-- begin Exercise material --

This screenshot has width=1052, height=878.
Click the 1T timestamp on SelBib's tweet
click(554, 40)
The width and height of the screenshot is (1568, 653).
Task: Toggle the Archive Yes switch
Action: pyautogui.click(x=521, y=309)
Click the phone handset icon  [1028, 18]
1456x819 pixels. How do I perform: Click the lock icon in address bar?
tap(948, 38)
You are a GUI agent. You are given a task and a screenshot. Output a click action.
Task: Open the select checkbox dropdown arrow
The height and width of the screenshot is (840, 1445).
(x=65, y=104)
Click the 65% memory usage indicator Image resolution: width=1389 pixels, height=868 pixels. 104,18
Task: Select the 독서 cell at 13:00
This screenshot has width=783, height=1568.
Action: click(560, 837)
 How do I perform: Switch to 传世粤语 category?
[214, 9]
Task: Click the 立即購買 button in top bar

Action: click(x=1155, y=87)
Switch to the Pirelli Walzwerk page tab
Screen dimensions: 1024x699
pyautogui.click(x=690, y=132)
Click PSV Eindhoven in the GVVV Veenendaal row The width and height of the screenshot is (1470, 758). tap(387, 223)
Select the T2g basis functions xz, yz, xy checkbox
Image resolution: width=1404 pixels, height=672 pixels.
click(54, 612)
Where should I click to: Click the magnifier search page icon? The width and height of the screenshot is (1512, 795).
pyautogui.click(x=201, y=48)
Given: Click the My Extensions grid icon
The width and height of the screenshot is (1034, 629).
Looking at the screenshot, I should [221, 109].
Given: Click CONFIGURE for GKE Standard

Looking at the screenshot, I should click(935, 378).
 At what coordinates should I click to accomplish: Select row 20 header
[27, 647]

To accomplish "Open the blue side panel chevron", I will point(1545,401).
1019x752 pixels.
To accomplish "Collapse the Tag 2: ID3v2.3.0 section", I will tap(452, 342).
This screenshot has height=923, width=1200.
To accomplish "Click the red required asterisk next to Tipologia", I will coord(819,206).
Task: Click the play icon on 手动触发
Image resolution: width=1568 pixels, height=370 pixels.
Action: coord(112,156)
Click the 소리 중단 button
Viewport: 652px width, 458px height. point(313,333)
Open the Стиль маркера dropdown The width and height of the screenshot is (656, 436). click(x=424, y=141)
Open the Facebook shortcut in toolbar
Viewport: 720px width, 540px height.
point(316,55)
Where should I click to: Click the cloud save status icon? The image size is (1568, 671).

-- end Exercise material --

**Aim of the exercise**
Copy out every line of the data above that contains the word "icon", matching case exactly.

**Result**
Click the phone handset icon  [1028, 18]
1456x819 pixels. How do I perform: Click the lock icon in address bar?
Where should I click to: Click the magnifier search page icon? The width and height of the screenshot is (1512, 795).
Given: Click the My Extensions grid icon
Task: Click the play icon on 手动触发
Where should I click to: Click the cloud save status icon? The image size is (1568, 671).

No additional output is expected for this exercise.